Mit den Tempo-30-Zonen will man Verschiedenes erreichen: Umweltschutz, Sicherheit und Ruhe. Am liebsten wollen wir als Gesellschaft null Tote im Strassenverkehr. Aber Unfälle passieren nun mal, nicht nur weil Leute zu schnell fahren, sondern weil sie z.B. nicht richtig fahren können, aggressiv oder rücksichtslos drauflosfahren oder Fussgänger oder Velofahrer nicht aufmerksam sind. Und wir tun so, als ob das Tempolimit die ultimative Lösung wäre. Wie war es denn früher? Gab es keine Unfalltote im Verkehr? Konnten unseren Eltern alle nicht schlafen? Oder ist das Problem, dass irgendwelche rücksichtslose Spinner sich zeigen müssen? Mir ist klar, dass es heutzutage viel mehr Verkehr gibt. Aber wenn ich nachts auf der Strasse schaue (rundherum 30er-Zone), dann fährt selten ein Auto vorbei. Ganz ehrlich, mich stören die Kirchenglocken, die immer wieder läuten, mehr.
Ich habe bis jetzt niemanden angefahren oder einen tödlichen Unfall verursacht. Trotzdem bin ich ein verurteilter Raser. Das heisst auch: Ich habe einen sehr hohen Preis für das schnelle Fahren gezahlt: Vor einigen Jahren habe ich mich von einem anderen Verkehrsteilnehmer provozieren lassen und bin zu schnell gefahren. Ich musste 12000 CHF Verfahrenskosten zahlen, wurde zu 14 Monaten Gefängnis bedingt verurteilt und musste zum Verkehrspsychiater. Ich stehe zu meinem Fehler und habe seit damals viel gelernt über mich. Dass man mich aber deswegen wie einen Verbrecher behandelte, obwohl ich zu keinem Zeitpunkt andere durch meine Geschwindigkeit absichtlich und direkt gefährdet habe, fand ich sehr schwierig und unfair. Das hatte gesellschaftliche, berufliche und psychische Auswirkungen. Ich bin wegen dem Urteil auch in eine schwere Depression abgerutscht. Durch die Depression habe ich meinen Job, meine Wohnung und meine Freundin verloren. Deshalb fühlten sich die Konsequenzen der Verurteilung so an, als ob man mir mein gesamtes Leben zerstört hat. Ich hatte Freunde, die fanden, Leute wie mich sollte man hinrichten.

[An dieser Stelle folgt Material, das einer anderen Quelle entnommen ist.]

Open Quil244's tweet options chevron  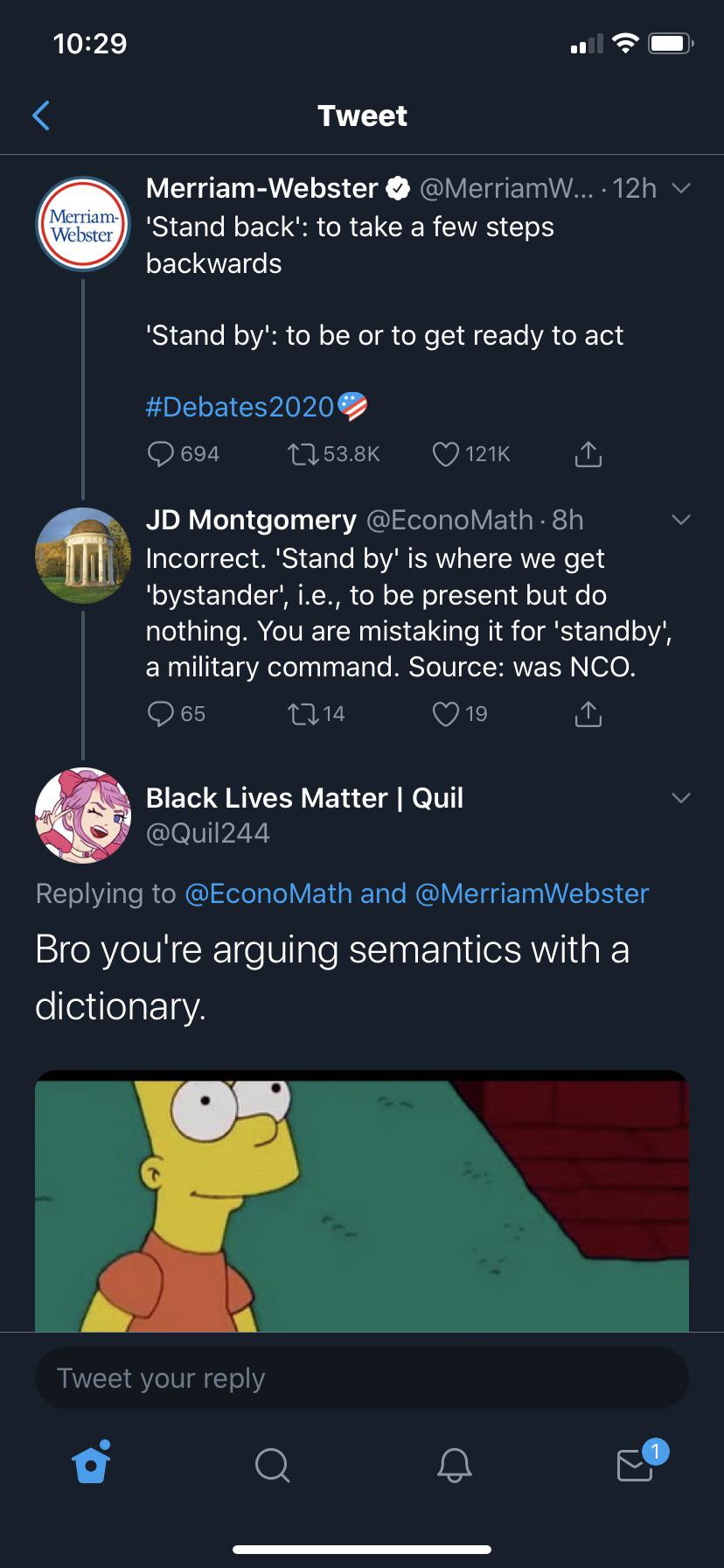pyautogui.click(x=681, y=797)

Ich hätte gern wieder mehr Toleranz und gesunden Menschenverstand in unserer Gesellschaft. Ich sehe, dass viele Leute den Bogen überspannen und übertreiben. Aber warum immer gleich alles für alle verbieten? Warum nicht nur die Schuldigen bestrafen? Ich wurde auch bestraft und habe mich geändert. Ich denke ziemlich liberal. Leben und leben lassen war immer mein Motto. Ich finde, die, die das wollen, sollen Elektro fahren, aber sie sollen diejenigen, die die alte Technik lieben, in Ruhe lassen. Die Leute, die Autos hassen, sollen den Führerausweis abgeben und sich mit ÖV und Fahrrad bewegen und nicht denen, die das nicht wollen, vorschreiben, wie sie zu leben haben. Man sollte das Rundstreckenverbot aufheben, damit die, die das möchten, sich austoben können.

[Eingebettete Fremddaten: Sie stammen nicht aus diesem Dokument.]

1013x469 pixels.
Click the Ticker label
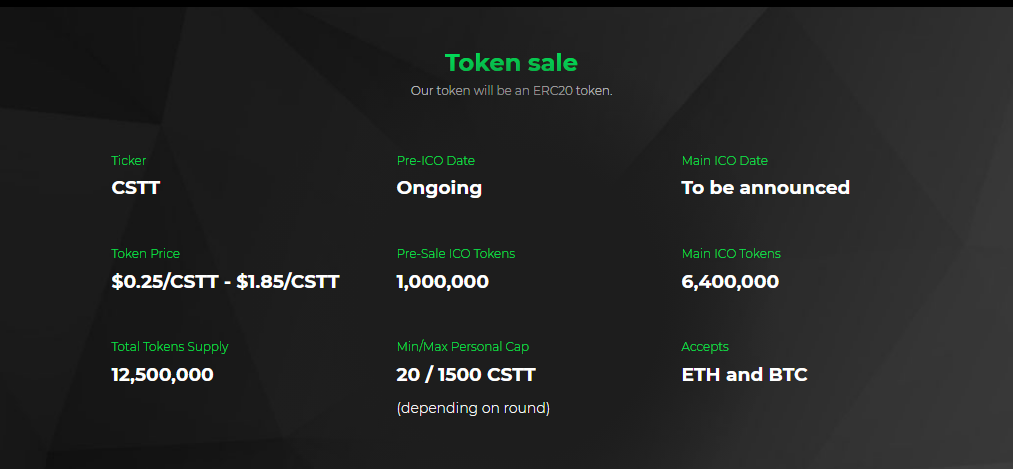pos(129,160)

Wenn wir in der Schweiz jetzt plötzlich generell Tempo 30 statt Tempo 50 einrichten wollen, fühle ich mich gezwungen, auszuwandern, weil das dann nichts mehr für mich mit Lebensqualität zu tun hat. Die 30er-Zonen und Elektroautos haben für mich nichts mehr mit Emotionen, Leidenschaft, Lebensfreude und Freiheit zu tun.